An index for this CLIENT table may look like Table
Table
|
Client Name
Index for the CLIENT Table
|
ClientName
|
Pointer
to Data Table
|
Amber Veterinary, Inc.
|
2
|
Butternut Animal Clinic
|
1
|
Doggie Doctor
|
4
|
Dolphin
Institute
|
6
|
J. C. Campbell, Credit Vet
|
7
|
The Equestrian Center
|
5
|
Vets R Us
|
3
|
Wenger’s Worm
Farm
|
8
|
The index contains the field that forms the basis of the index (in this case, ClientName) and a pointer into the data table. The pointer in each index row gives the row number of the corresponding row in the data table.
Why would I want an index?
If I want to process a table in ClientName order, and I have an index arranged in ClientName order, I can perform my operation almost as fast as I could if the data table itself was in ClientName order. I can work through the index sequentially, moving immediately to each index row’s corresponding data record by using the pointer in the index.
If you use an index, the table processing time is proportional to N, where N is the number of records in the table. Without an index, the processing time for the same operation is proportional to N lg N, where lg N is the logarithm of N to the base 2. For small tables, the difference is insignificant, but for large tables, the difference is great. On large tables, some operations aren’t practical to perform without the help of indexes.

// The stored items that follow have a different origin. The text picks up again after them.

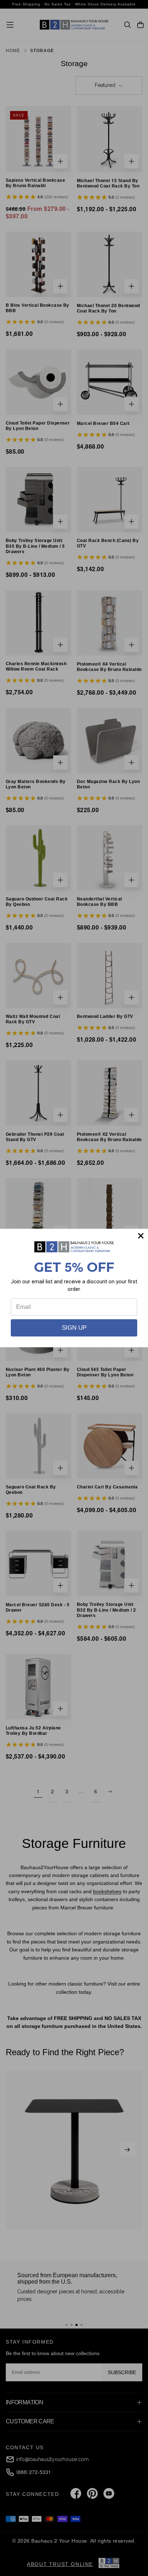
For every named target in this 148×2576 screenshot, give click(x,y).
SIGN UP (74, 1327)
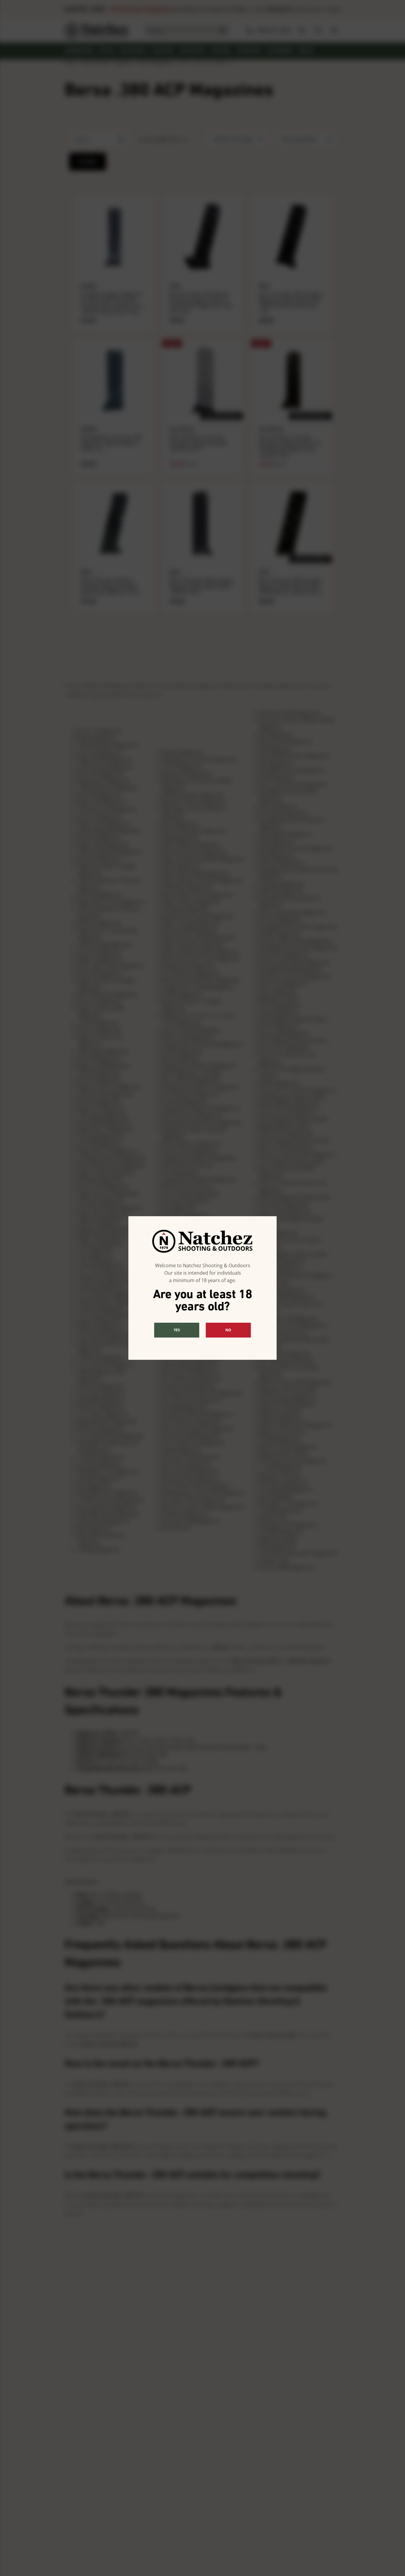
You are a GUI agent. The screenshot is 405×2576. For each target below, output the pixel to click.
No (228, 1329)
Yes (177, 1329)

As an example, say that you have a table containing 1,000,000 records (N = 1,000,000), and processing each record takes one millisecond (one-thousandth of a second). If you have an index, processing the entire table takes only 1,000 seconds — less than 17 minutes. Without an index, you need to go through the table approximately 1,000,000 × 20 times to achieve the same result. This process would take 20,000 seconds — more than five and a half hours. I think you can agree that the difference between 17 minutes and five and a half hours is substantial. That’s the difference that indexing makes on processing records.
Maintaining an index
After you create an index, something must maintain it. Fortunately, your DBMS maintains your indexes for you by updating them every time you update the corresponding data tables. This process takes some extra time, but it’s worth it. After you create an index and your DBMS maintains it, the index is always available to speed up your data processing, no matter how many times you need to call on it.

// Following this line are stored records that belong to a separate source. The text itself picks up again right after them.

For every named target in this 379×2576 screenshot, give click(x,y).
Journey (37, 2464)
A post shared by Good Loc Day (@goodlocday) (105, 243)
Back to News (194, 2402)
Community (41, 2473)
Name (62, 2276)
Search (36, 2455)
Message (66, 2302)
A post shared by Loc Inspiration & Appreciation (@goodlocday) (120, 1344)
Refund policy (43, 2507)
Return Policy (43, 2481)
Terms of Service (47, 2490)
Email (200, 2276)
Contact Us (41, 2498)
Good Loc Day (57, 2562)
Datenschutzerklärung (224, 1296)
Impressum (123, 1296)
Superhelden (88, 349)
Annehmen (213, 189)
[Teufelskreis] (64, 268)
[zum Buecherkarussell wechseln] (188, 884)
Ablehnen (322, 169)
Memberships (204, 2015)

The best time to create an index is at the same time you create its corre-sponding data table. If you create the index at the start and begin maintaining it at the same time, you don’t need to undergo the pain of building the index later, with the entire operation taking place in a single, long session. Try to anticipate all the ways that you may want to access your data and then create an index for each possibility.
Some DBMS products give you the capability to turn off index maintenance. You may want to do so in some real-time applications where updating indexes takes a great deal of time and you have precious little to spare. You may even elect to update the indexes as a separate operation during off-peak hours.

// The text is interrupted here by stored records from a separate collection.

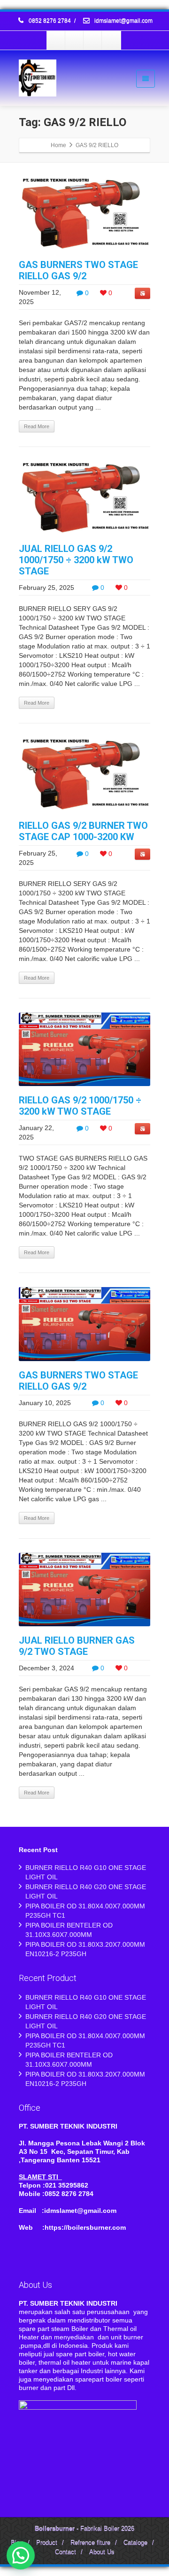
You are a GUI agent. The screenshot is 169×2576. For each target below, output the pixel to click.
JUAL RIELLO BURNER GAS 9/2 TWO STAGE (77, 1646)
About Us (102, 2552)
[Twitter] (74, 40)
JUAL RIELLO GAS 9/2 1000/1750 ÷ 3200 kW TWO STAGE (76, 560)
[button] (21, 2555)
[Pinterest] (111, 40)
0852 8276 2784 (49, 21)
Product (46, 2542)
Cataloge (135, 2542)
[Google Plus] (93, 40)
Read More (36, 426)
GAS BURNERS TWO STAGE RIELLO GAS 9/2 (78, 270)
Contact (65, 2552)
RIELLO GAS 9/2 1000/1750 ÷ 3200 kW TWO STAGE (80, 1105)
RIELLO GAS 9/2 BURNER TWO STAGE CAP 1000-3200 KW (83, 831)
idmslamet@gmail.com (123, 21)
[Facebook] (56, 40)
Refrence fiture (90, 2542)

Don’t fall into the trap of creating an index for retrieval orders that you’re unlikely ever to use. Index maintenance is an extra operation that the com-puter must perform every time it modifies the index field or adds or deletes a data table row, which affects performance. For optimal performance, create only those indexes that you expect to use as retrieval keys — and only for tables containing a large number of rows. Otherwise, indexes can degrade performance.
You may need to compile something such as a monthly or quarterly report that requires the data in an odd order that you don’t ordinarily need. Create an index just before running that periodic report, run the report, and then drop the index so that the DBMS isn’t burdened with maintaining the index during the long period between reports.